Threat actors can easily launch attacks thanks to the “Caffeine” phishing-as-a-service (PhaaS) platform (Microsoft 365 Phishing Attacks), which has an open registration process that enables anybody to join and launch their own phishing campaigns.

Caffeine does not require invites, recommendations, or permission from a Telegram or hacking forum admin from would-be threat actors. As a result, it greatly reduces the friction that distinguishes practically all platforms of this type.

Another distinguishing feature of Caffeine is that, in contrast to most PhaaS platforms, it focuses on lures for Western services in its phishing templates, which target Russian and Chinese platforms.

Caffeine is a worryingly feature-rich PhaaS, according to Mandiant experts, who uncovered it and thoroughly examined it given its low entrance barrier.
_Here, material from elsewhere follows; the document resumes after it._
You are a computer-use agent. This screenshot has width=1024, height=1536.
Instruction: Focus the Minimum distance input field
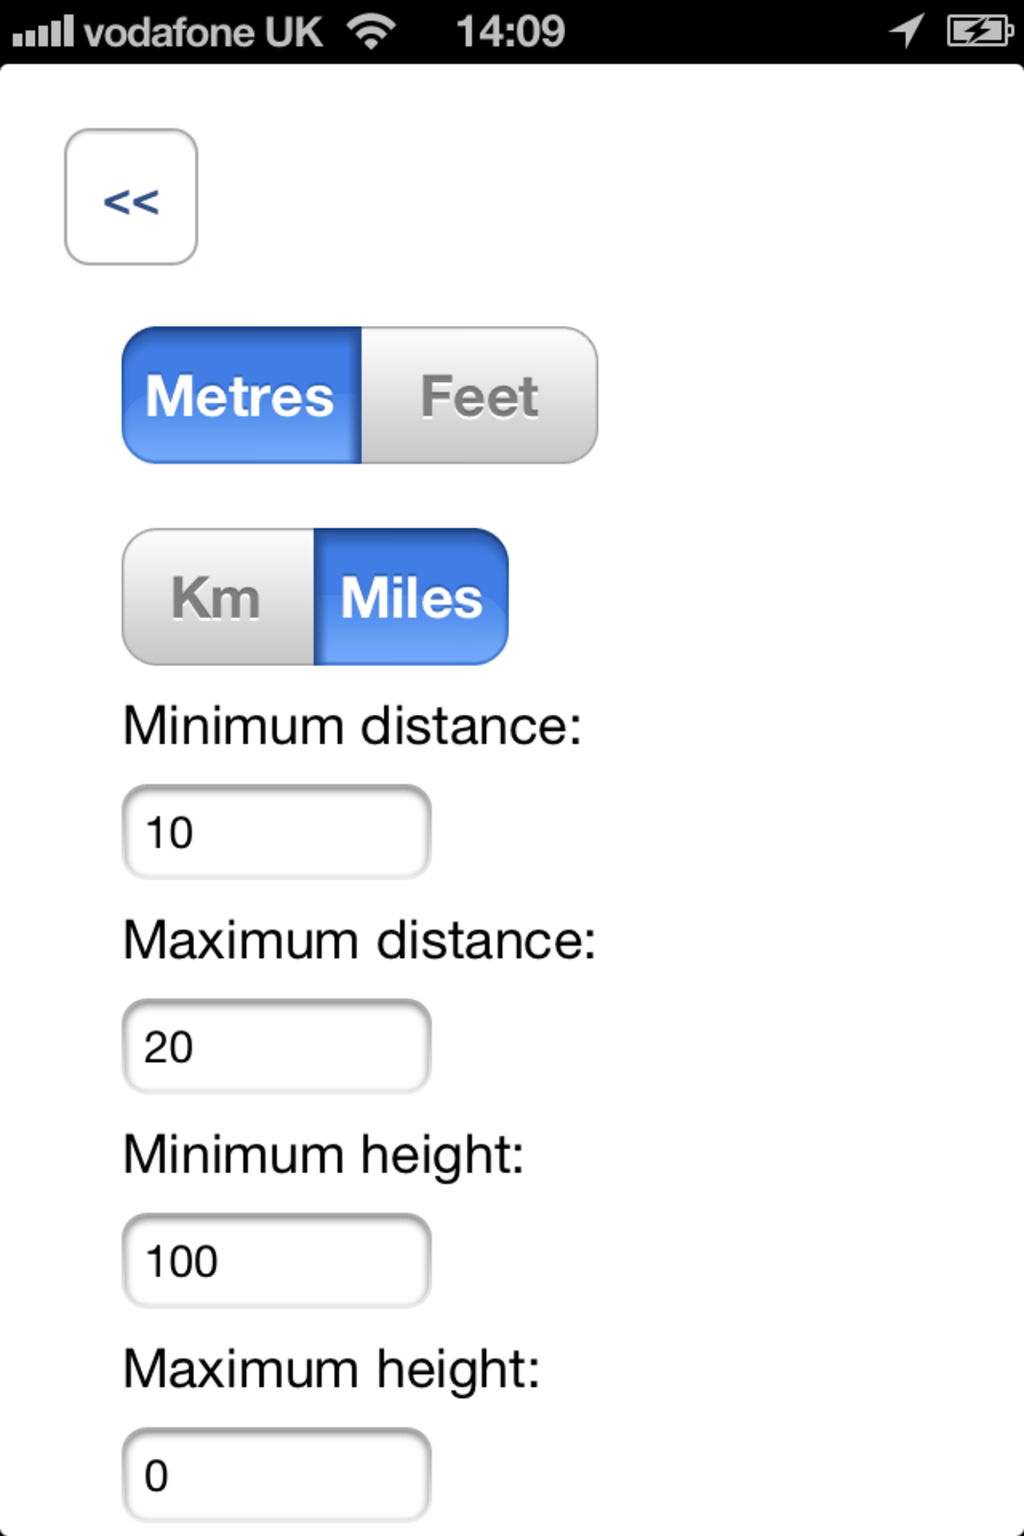[x=276, y=832]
After looking into a massive phishing operation that used the service to target one of Mandiant’s clients and obtain Microsoft 365 account credentials, the cybersecurity company discovered Caffeine for the first time.

Fueling phishing campaigns

Caffeine needs account creation before the operator can access the “Store,” which includes tools for creating phishing campaigns and an overview dashboard.

Caffeine's main dashboard (Mandiant)
Caffeine’s main dashboard (Mandiant)

The operators must then buy a subscription licence, which, depending on the features, can cost $250 per month, $450 for three months, or $850 for six months.

Caffeine promoted on a hacker forum (Mandiant)
Caffeine promoted on a hacker forum (Mandiant)

Caffeine makes an effort to make up for it by providing customer support services, anti-detection and anti-analysis technologies, and subscription costs that are roughly 3-5 times higher than the average PhaaS membership cost.

Some of the more sophisticated features the platform provides in terms of phishing options are:

  • Mechanisms for customising dynamic URL schemas that help dynamically generate pages with victim-specific data already filled in.
  • Ultimate luring pages and first-stage redirect pages for campaigns.
  • Geo-blocking, CIDR range-based blocking, and other IP blocklisting options are available.
Blocking options to filter out bot traffic (Mandiant)
Blocking options to filter out bot traffic (Mandiant)

The operators will need to deploy the phishing kit, which is now restricted to a Microsoft 365 login page, after selecting the primary phishing campaign settings, and then choose a phishing template.

Mandiant provides detection advice for stopping Caffeine-backed phishing emails, but the researchers point out that the criminals might use new evasion strategies, making that report’s part obsolete.

Unfortunately, Caffeine has been added as yet another alternative for low-skill cybercriminals looking for automated platforms, and if more templates are added to its collection, the issue may only become worse.